PROBLEM STATEMENT → From the line containing "You are a GUI" through the last line of the records below, output every line exactly as it appears, but leave out the pictures.

[Collected data]
= Beginning of Section =
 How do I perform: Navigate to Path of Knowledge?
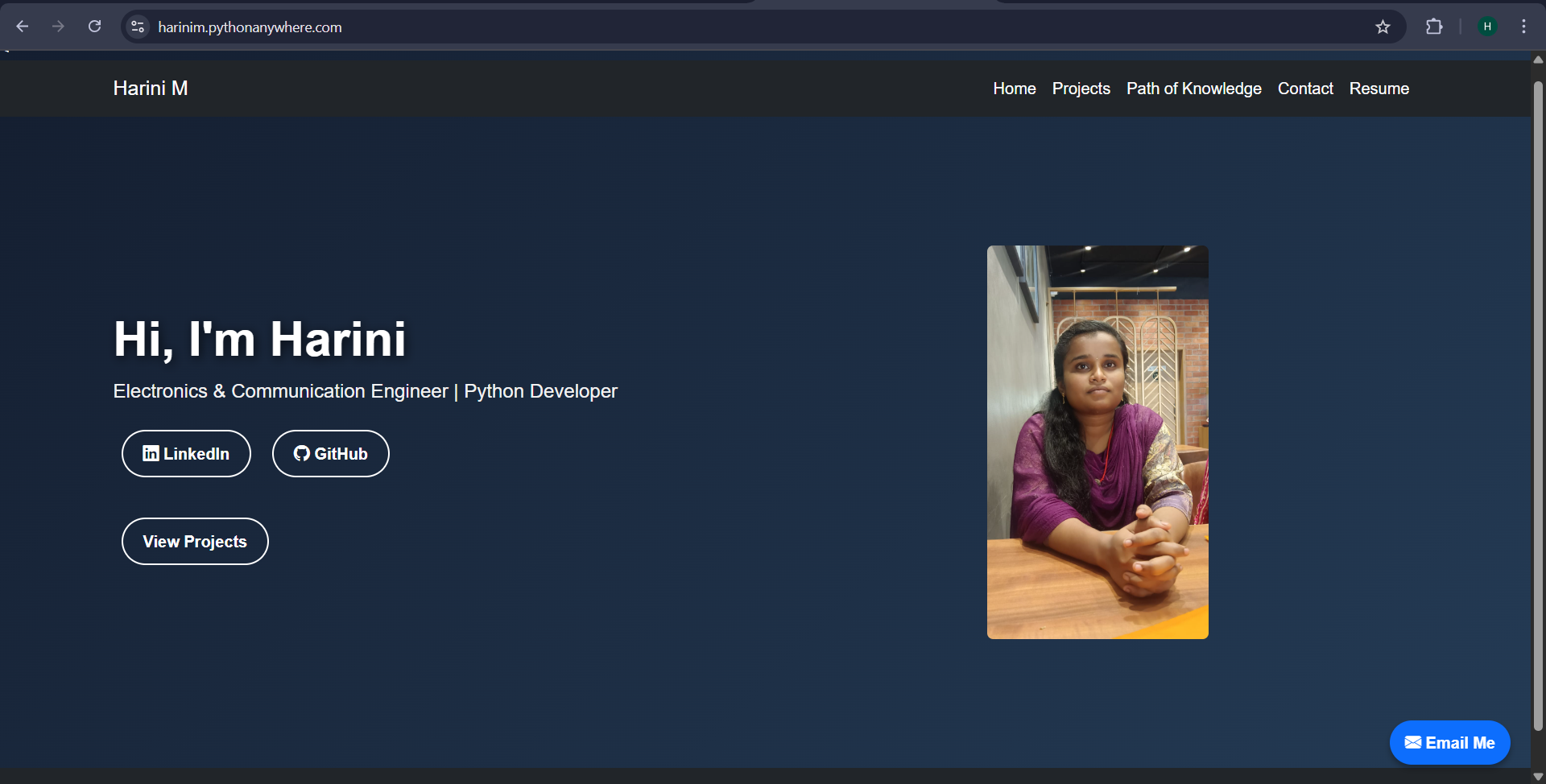coord(1193,89)
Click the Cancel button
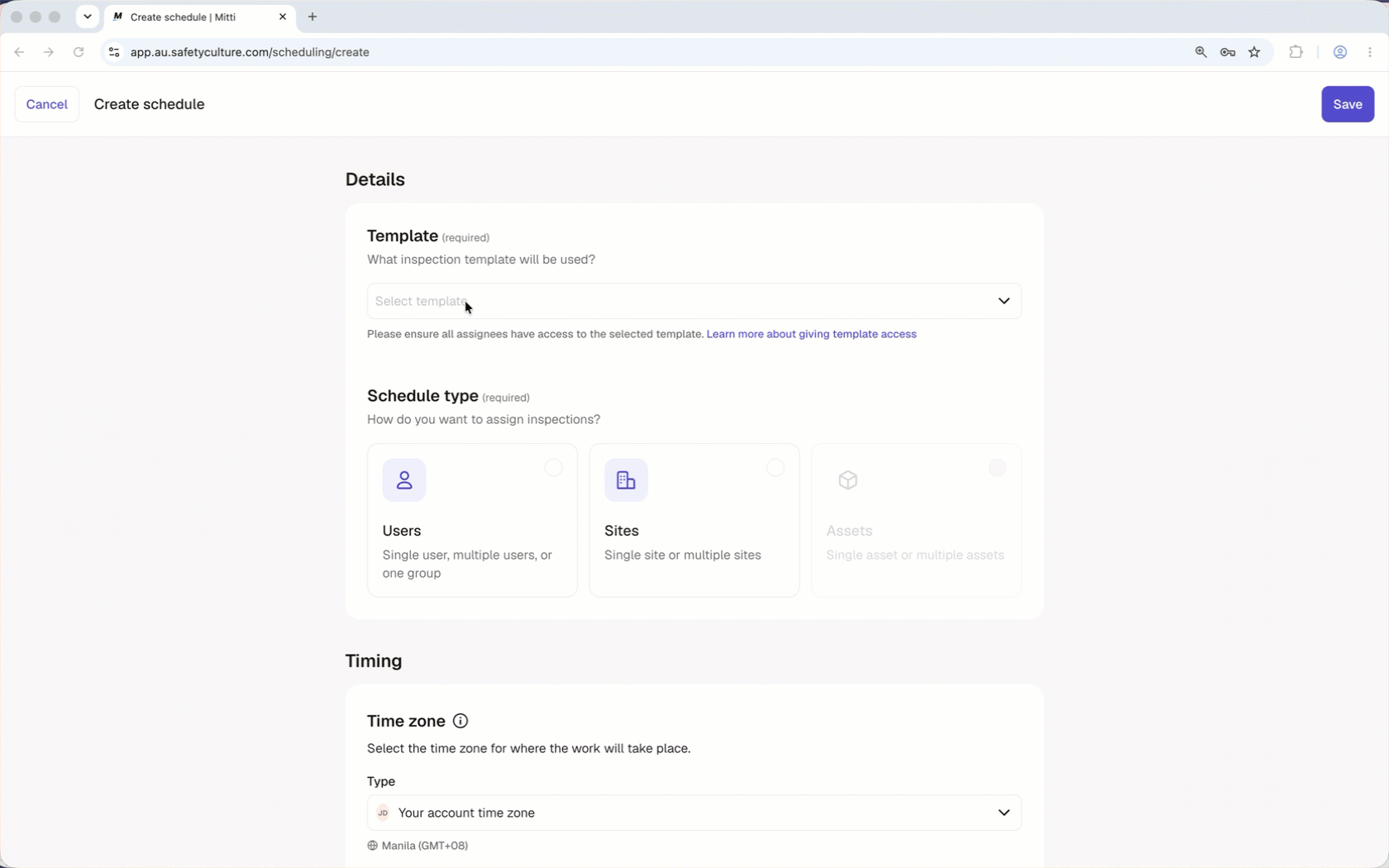Image resolution: width=1389 pixels, height=868 pixels. click(47, 104)
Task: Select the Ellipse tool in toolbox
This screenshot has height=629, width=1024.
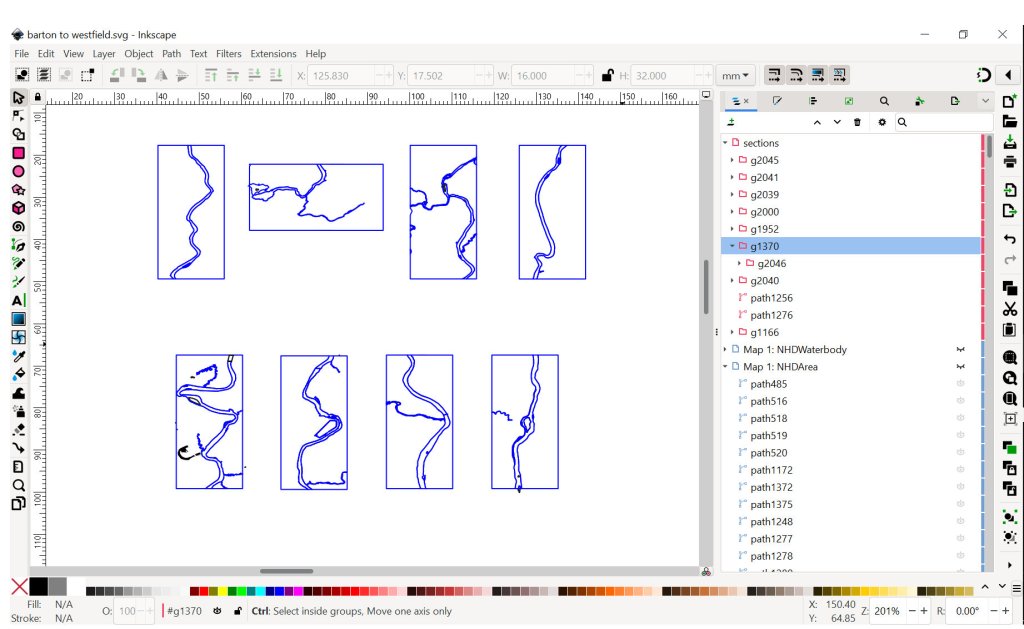Action: (x=18, y=171)
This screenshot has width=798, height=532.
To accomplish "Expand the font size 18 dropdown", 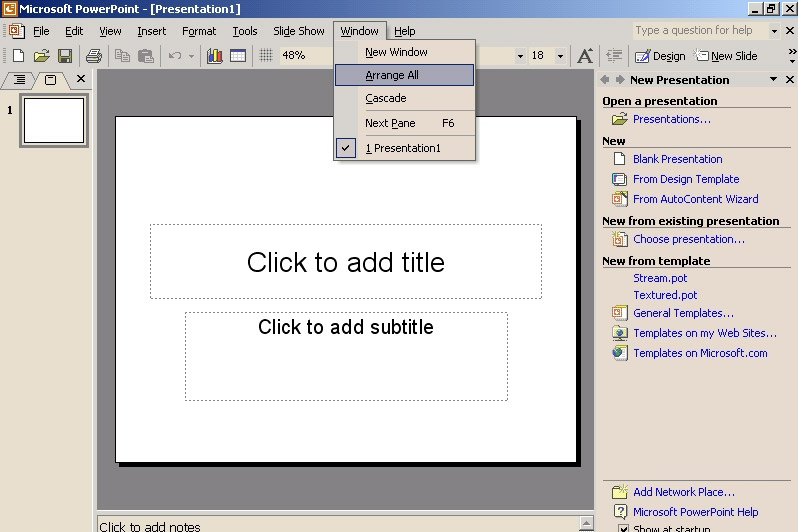I will tap(560, 56).
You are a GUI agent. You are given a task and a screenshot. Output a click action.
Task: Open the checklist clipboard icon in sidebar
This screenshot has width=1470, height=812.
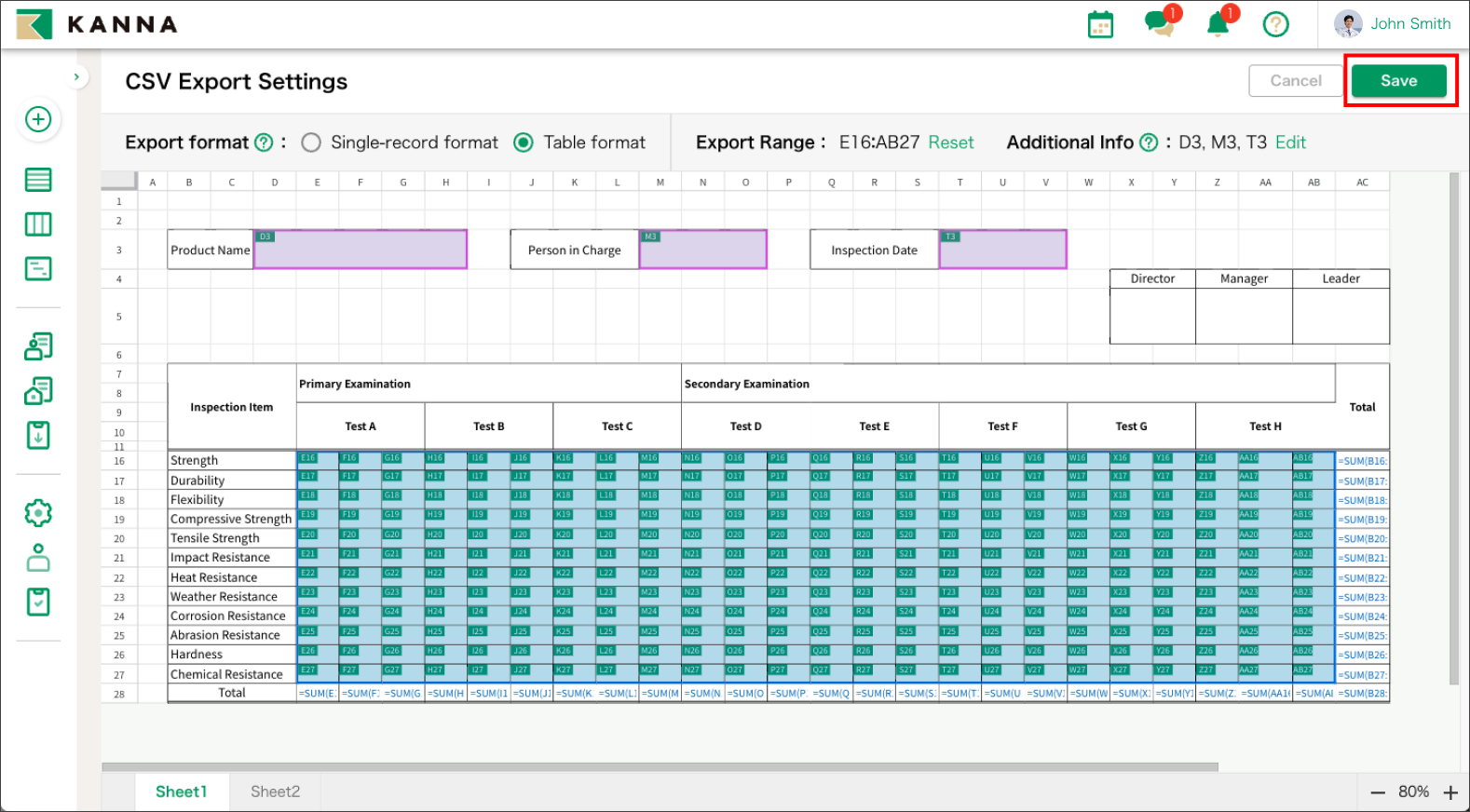click(x=38, y=602)
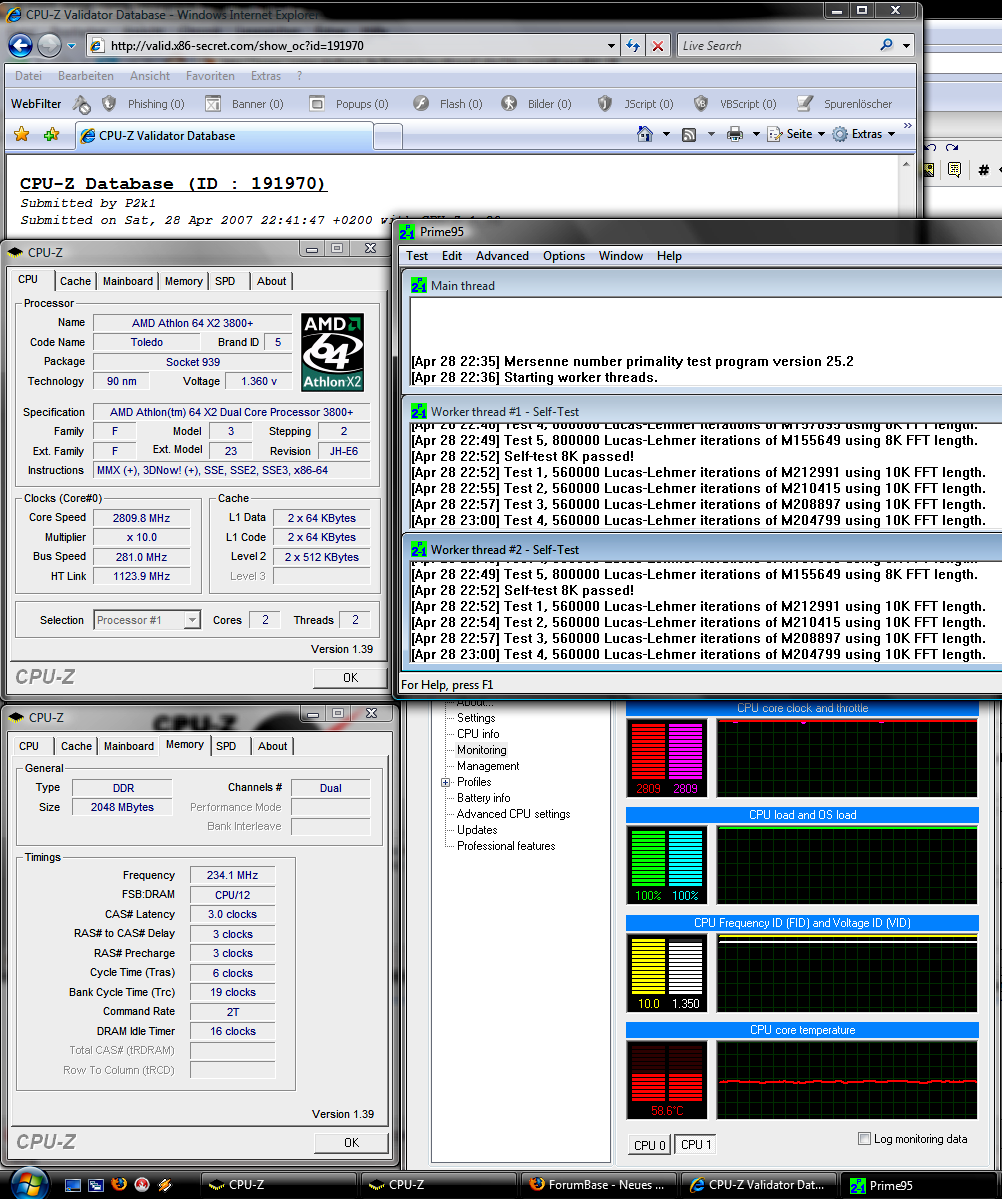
= End of Section =
RESPONSE →
You are a GUI agent. You are given a task and a screenshot. Output a click action.
Task: Open the checklist clipboard icon in sidebar
This screenshot has width=1470, height=812.
click(x=38, y=602)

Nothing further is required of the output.